Flexibility Stretches: Are You Causing Your Body Harm?

by Jenny Lee April 04, 2014

Flexibility Stretches before a workout have commonly been known to increase circulation, improve range of motion & prevent injuries. While there has never been a great deal of evidence to support that stretching before a workout prevents injuries, recently trainers, as well as medical providers are saying quite the opposite.Woman doing flexibility stretches


Richard Cotton, the national director of certification at the American College of Sports Medicine (ACSM) has many people re-evaluating their workout regimens. “Muscles may actually lose flexibility when they are overworked. Somewhat like what happens when you continually stretch a rubber band,” says Cotton. Are we wearing out our muscles before we even begin the workout?  “If you overstretch your muscle and then demand a power activity, it makes all the sense in the world that it doesn’t have the power of force that it would if it hadn’t been stretched.”


If fitness has been an active part of your lifestyle, you’ve probably have been told “stretching is extremely important before exercising.” If flexibility stretches are frowned upon, then what about the concept of Yoga? Aside from the methodical disciplines practiced through various techniques, Yoga is known for it’s slow, controlled movements and stretches. The answer to this question is the difference between dynamic stretching and static stretching. Dynamic stretching is controlled, allowing you to stretch to the limits of your range of motion. The Asana or the Yoga poses begin with deep breathing, concentration and slow and controlled dynamic stretching. Static stretching, on the other hand, involves no movement. You simply stretch and hold the position. Many trainers are now saying, save your static stretches for the end of the workout. Warm up lightly, perform your workout, and then stretch after.

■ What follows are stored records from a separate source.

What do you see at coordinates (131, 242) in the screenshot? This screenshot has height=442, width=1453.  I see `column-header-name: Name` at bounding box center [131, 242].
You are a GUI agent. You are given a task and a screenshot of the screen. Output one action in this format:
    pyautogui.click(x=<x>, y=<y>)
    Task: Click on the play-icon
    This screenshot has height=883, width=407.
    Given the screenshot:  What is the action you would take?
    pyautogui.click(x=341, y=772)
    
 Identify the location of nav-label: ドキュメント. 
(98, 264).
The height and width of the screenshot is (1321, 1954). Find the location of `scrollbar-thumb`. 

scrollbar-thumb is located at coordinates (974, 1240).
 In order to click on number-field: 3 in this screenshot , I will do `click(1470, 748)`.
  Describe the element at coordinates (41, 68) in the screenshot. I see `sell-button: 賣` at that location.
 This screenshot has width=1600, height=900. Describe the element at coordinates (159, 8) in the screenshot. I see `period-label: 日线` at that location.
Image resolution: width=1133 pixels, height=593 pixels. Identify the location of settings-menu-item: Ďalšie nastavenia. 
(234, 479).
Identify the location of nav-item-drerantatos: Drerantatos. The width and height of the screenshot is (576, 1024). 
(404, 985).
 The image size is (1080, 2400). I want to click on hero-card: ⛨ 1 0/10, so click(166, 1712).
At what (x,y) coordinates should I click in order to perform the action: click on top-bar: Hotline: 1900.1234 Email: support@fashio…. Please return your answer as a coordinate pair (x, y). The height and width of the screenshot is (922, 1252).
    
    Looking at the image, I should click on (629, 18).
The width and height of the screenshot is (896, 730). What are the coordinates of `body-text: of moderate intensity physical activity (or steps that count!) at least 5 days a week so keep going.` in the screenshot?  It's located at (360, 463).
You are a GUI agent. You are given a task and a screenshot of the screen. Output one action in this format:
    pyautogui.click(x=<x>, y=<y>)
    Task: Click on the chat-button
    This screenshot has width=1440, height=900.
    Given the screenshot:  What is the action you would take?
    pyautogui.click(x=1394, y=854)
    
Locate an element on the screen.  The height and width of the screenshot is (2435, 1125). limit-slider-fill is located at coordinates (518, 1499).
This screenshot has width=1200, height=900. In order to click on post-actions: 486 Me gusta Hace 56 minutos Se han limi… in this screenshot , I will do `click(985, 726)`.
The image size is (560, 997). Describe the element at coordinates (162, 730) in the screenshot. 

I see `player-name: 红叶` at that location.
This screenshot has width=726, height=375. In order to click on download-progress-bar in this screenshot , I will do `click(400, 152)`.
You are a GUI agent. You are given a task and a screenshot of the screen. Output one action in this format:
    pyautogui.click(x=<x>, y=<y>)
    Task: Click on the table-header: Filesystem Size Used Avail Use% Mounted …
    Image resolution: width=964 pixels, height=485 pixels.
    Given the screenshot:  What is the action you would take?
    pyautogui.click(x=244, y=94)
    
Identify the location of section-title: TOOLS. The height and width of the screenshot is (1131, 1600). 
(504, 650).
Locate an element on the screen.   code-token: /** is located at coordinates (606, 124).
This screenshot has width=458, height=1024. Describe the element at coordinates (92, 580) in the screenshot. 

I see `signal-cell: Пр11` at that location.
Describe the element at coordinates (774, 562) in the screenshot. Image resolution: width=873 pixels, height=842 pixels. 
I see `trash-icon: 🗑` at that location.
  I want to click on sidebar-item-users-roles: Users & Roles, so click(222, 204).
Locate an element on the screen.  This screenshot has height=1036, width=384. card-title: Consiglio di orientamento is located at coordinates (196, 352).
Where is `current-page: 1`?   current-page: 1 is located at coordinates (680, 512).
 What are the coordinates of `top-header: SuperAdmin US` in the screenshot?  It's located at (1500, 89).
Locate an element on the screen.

So, are we beginning to see a shift towards more of a dynamic stretching warm up rather than static stretching? “I recommend a gentle warm-up to stretch the quadriceps, hamstrings and calves,” says Cotton. “So when preparing for a workout, it makes more sense to focus on warming up the body rather than simply stretching muscles.” Athletes, such as gymnasts, spend a great deal of time performing dynamic flexibility stretches to warm up their muscles, before vigorous workouts.


We are also beginning to see a trend in “mobility stretching.”  Crossfit athletes and swimmers are utilizing these stretches before and after their workouts to open up shoulder joints by using a stretching band or increasing mobility in the hip and knees by performing timed squat holds. Runners are performing mobility stretches by using a band or a foam roller to improve ankle dorsiflexion, important for ankle flexibility and speed.


Personally, I don’t think flexibility stretches are going to be eliminated from any type of workout. However, they may be a little more specific as to what type of stretches performed based on the programing of the workout.


As always, everyone’s personal preferences differ. I would have to say, if you are performing any type of flexibility stretches before or after a workout and it begins to decrease your muscle strength or you begin to feel pain. Stop! Listen to your body. It’s telling you something. Something that is very important.